**Dataset records**
....

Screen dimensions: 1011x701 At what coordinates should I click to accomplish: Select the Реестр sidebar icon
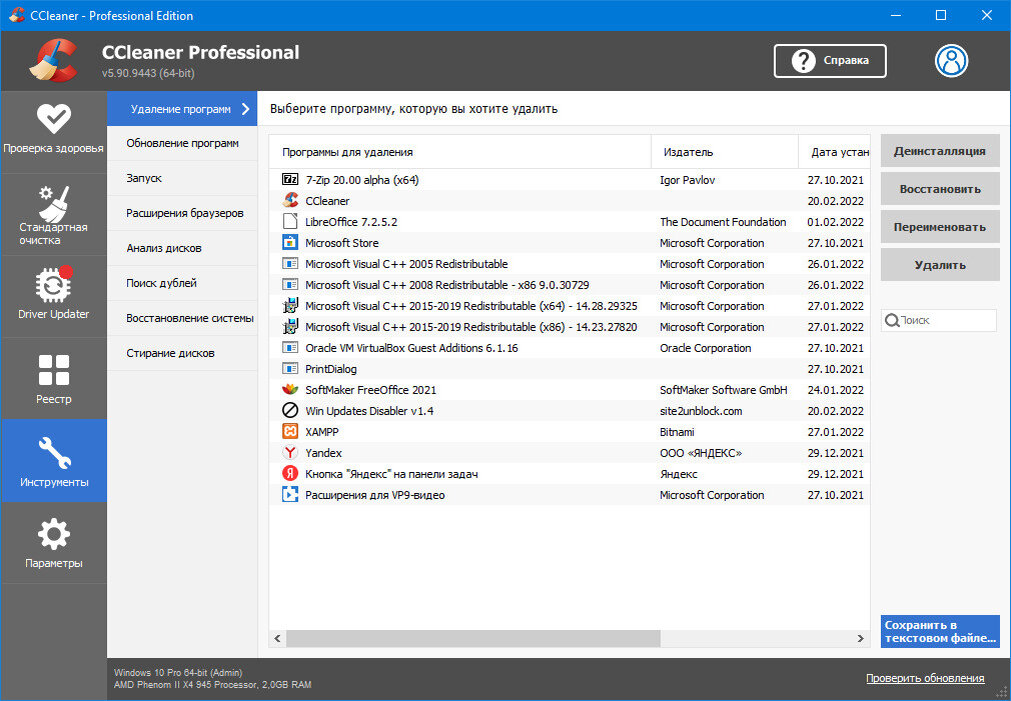click(x=53, y=378)
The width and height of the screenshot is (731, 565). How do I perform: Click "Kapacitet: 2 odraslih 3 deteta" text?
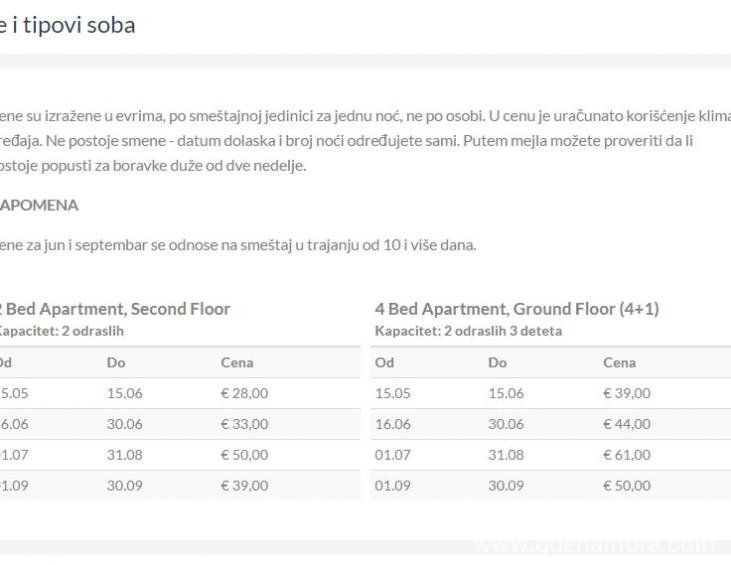tap(468, 331)
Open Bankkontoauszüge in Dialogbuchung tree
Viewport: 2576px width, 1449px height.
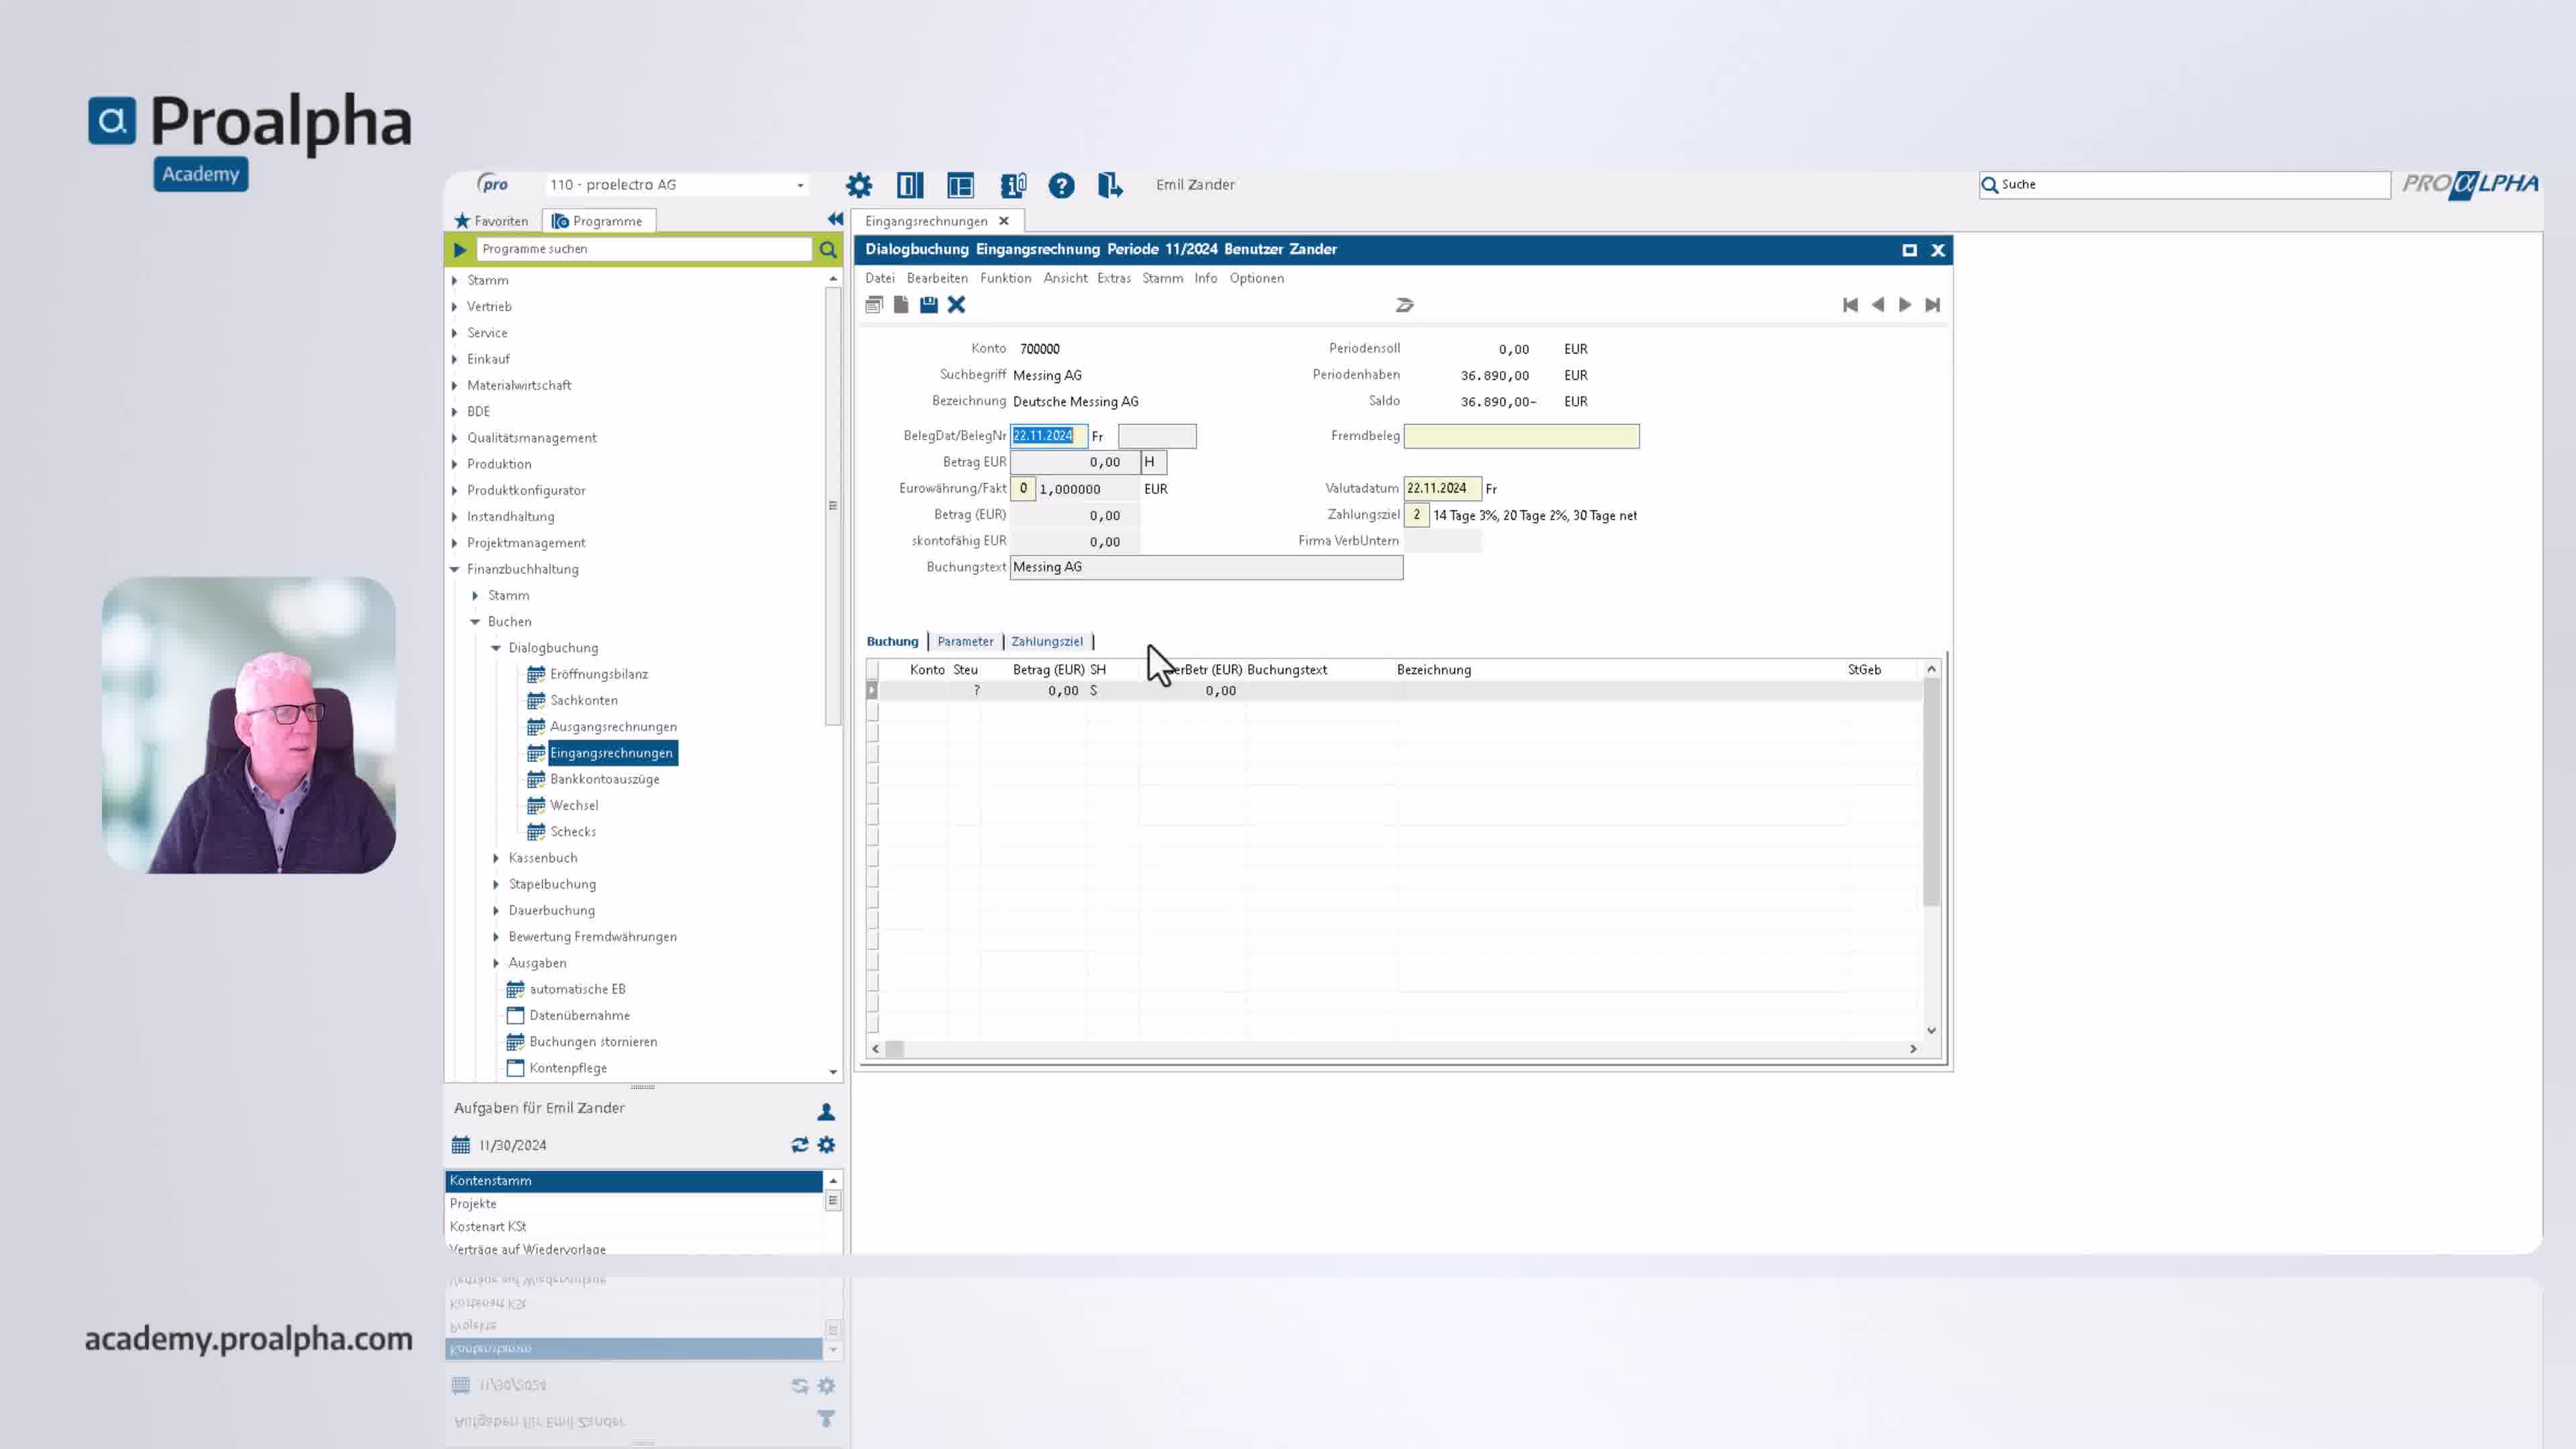(604, 779)
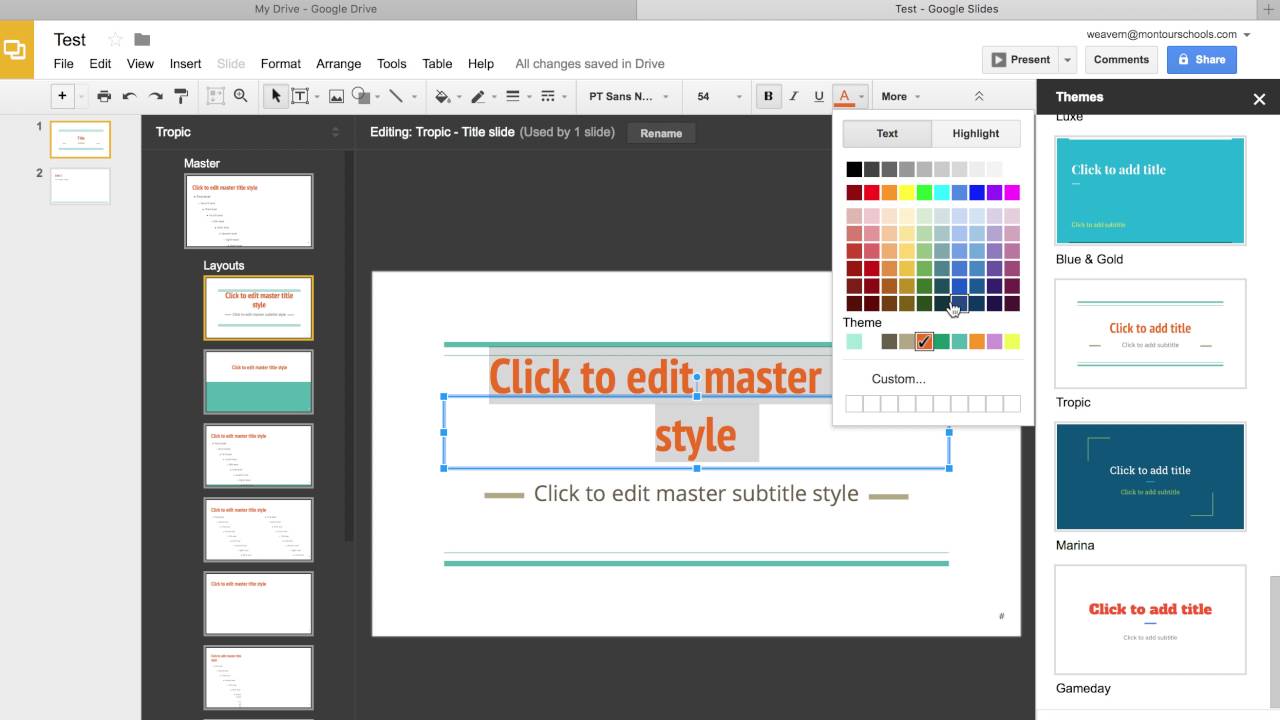The image size is (1280, 720).
Task: Click the zoom magnifier tool
Action: (x=240, y=96)
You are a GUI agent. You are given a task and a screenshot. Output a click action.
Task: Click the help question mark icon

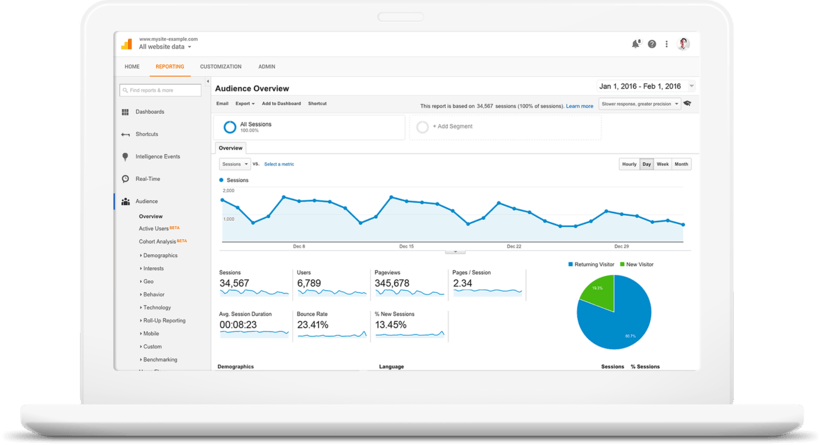click(x=652, y=44)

....

**Work item**
Repeat the records exactly, without the pictures.

**Answer to this problem**
Screen dimensions: 1011x701 At what coordinates should I click to accomplish: Select the Реестр sidebar icon
click(x=53, y=378)
The width and height of the screenshot is (731, 565). How do I perform: Click "Kapacitet: 2 odraslih 3 deteta" text?
tap(468, 331)
Open Bankkontoauszüge in Dialogbuchung tree
Viewport: 2576px width, 1449px height.
(604, 779)
The image size is (1280, 720).
Task: Click the zoom magnifier tool
Action: (x=240, y=96)
You are a GUI agent. You are given a task and a screenshot. Output a click action.
Task: Click the help question mark icon

click(x=652, y=44)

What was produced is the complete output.